Of the infinite possibilities, one is good, and one minus infinity are bad. If he brings his toys in the car he’ll be happy. But then he hits his brother with them in the face. And won’t stop. Despite countless demands to stop. Despite reaching back behind my driver seat trying to grab and hold his arm, while driving. And then he brings them into the store. Is happy for 10 minutes. Then breaks the toy, or drops the toy, and is fucking miserable for the rest of the day. The REST of the day.
Ice Cream
This same scenario plays out countless ways nearly any given day. On the drive home from daycare, I suggest we go get ice cream. It’s a Monday. It’s before dinner. Not something we normally do. Everyone cheers! We get to the shop. Order our ice cream. My youngest isn’t interested. Just wants to frantically walk around the sidewalk and put the gross cigarette butt and garbage sidewalk-dirt in his mouth. My oldest then copies him. Ice cream is melting on every finger, every toe, every item of clothing, every surface as they continue to get dirtier. Whining ensues. Crying ensues. We decide to go home. My oldest screams because he wants to stay and just sit and eat his ice cream. Which is understandable. Everyone resists getting back into the car. Once we’re in, everyone screams. And it lasts until bedtime.
::::::
**THE REQUEST:** Continue the essay about outings with two young boys, starting after its final sentence. The listing that comes next is separate material with no connection to the essay about outings with two young boys.

**COLLECTED DATA:**
::::::
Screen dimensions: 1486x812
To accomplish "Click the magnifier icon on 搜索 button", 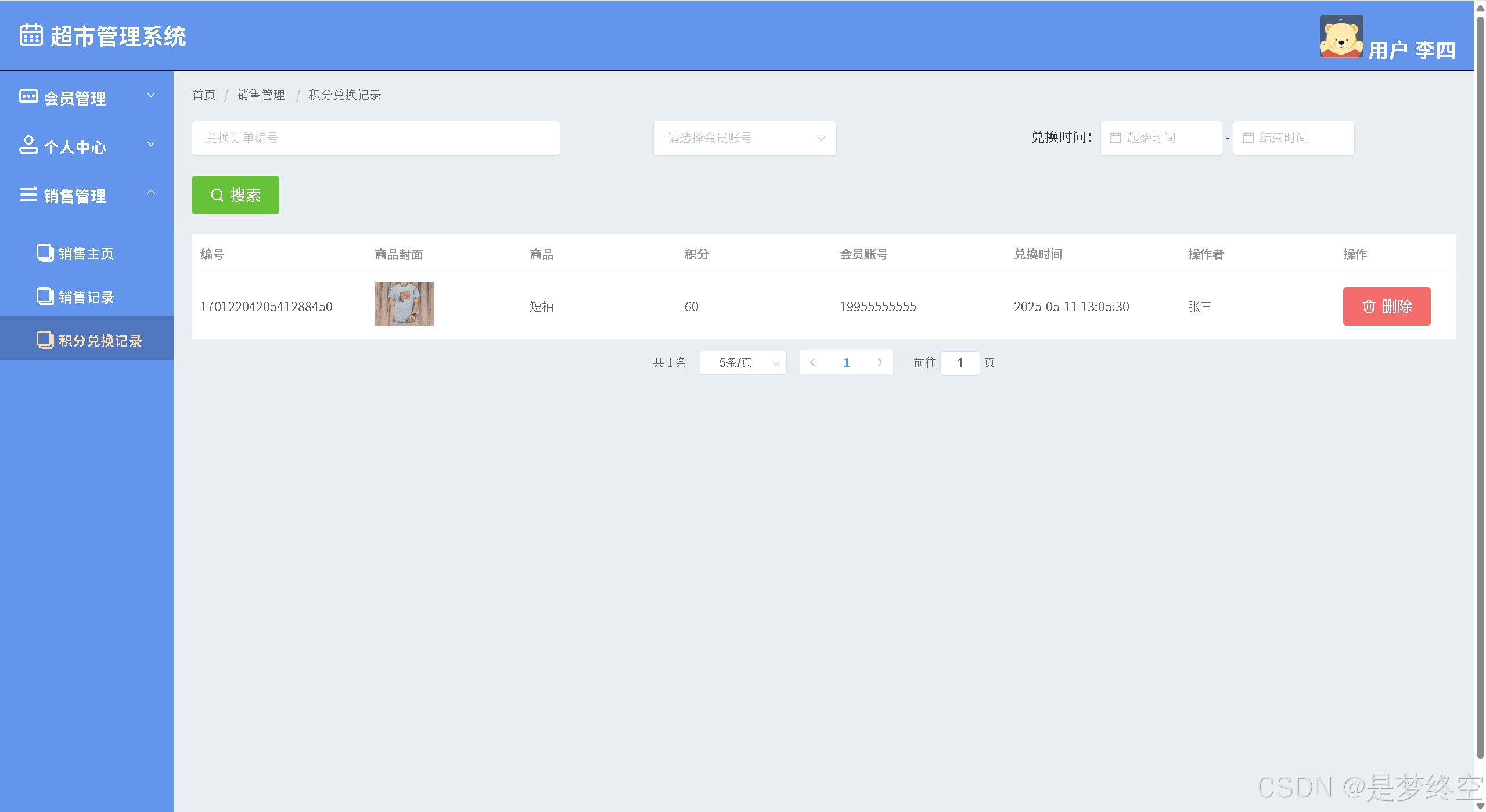I will pyautogui.click(x=217, y=195).
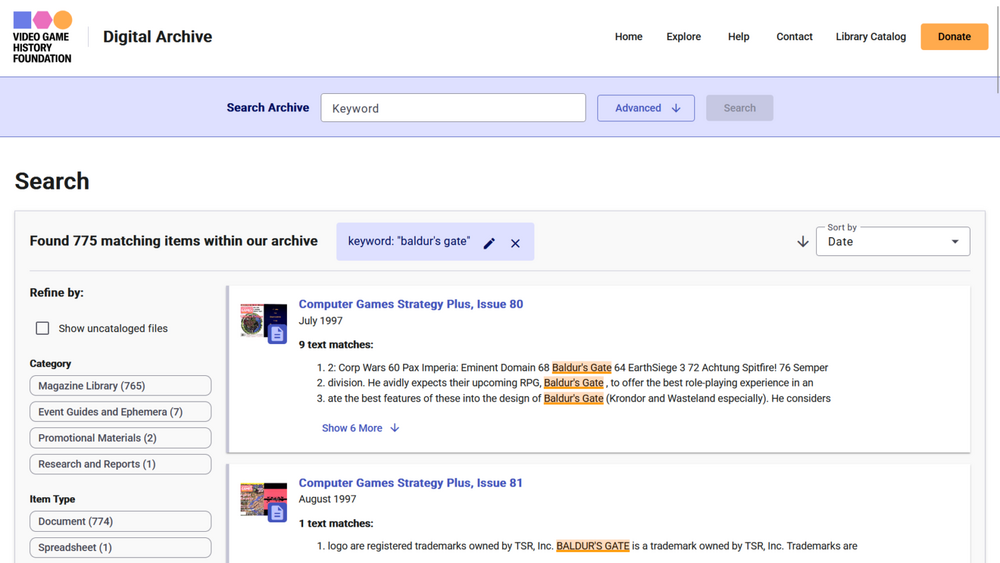Open Issue 80 magazine cover thumbnail

point(253,320)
::::::
**TASK ANSWER:**
Burgers
Another day we offer to get burgers and fries for takeout dinner. Everyone cheers! By the time we get to the restaurant the kids are already sick of the car. My oldest is pinching or poking or squeezing my youngest’s face. Which he doesn’t like. My youngest in turn won’t let go of my oldest’s arm. Which he doesn’t like. On arrival, it turns out our order is taking longer than expected. Which no one likes. I drive down to the lake to distract them. It only partially works. We finally get the food amid screaming and whining. We eat fries on the way home. On arrival, we plate the food, they don’t eat much if any of it. And then we go to bed.
The Dinner Picnic
Another day we offer the kids to have a dinner picnic in front of the TV. Everyone cheers! When we get inside and sit down to eat, food goes all over the floor, all over the couch, they get mad touching each others’ toys, getting too close to each others’ toys, getting too close to each others’ space, get mad if the show stops for a commercial, and get mad when it’s time to stop the shows to go to bed. Whining ensues. Screaming ensues.
The Dinner Out
Another day I conjure a plan to get dinner at a local brewpub after daycare. It was a Friday. The sun was shining. Things were you know, okay, if not good. Post-daycare plans are always iffy. Usually a bad idea. 98% of the time they implode before making it a block from the school. But it was Friday. 98% be damned. This particular place has a great outdoor grass patio, picnic tables, and we discovered the kids love to sit under the tables and play diggers in the dirt. Great self contained safe play. I pack a shoebox full of their mini digger toys. Make a point to bring two of each in case there’s fighting and “mine” wars. Which there always are. We get there. Grab a table. Starts out pretty great. They love the diggers. Drop right down under the table. Start getting dirty. We actually had a moment of adult-level conversation back topside where we decided erroneously to tempt fate by doing a high five while saying, “I think we’ve made it.” Just never, never, ever do that. Don’t high five. Anything. Don’t celebrate. Don’t say anything about success or succeeding or making it anywhere. Just don’t. Don’t tempt the child rage and overall life irony Gods. You will lose.
Like we did.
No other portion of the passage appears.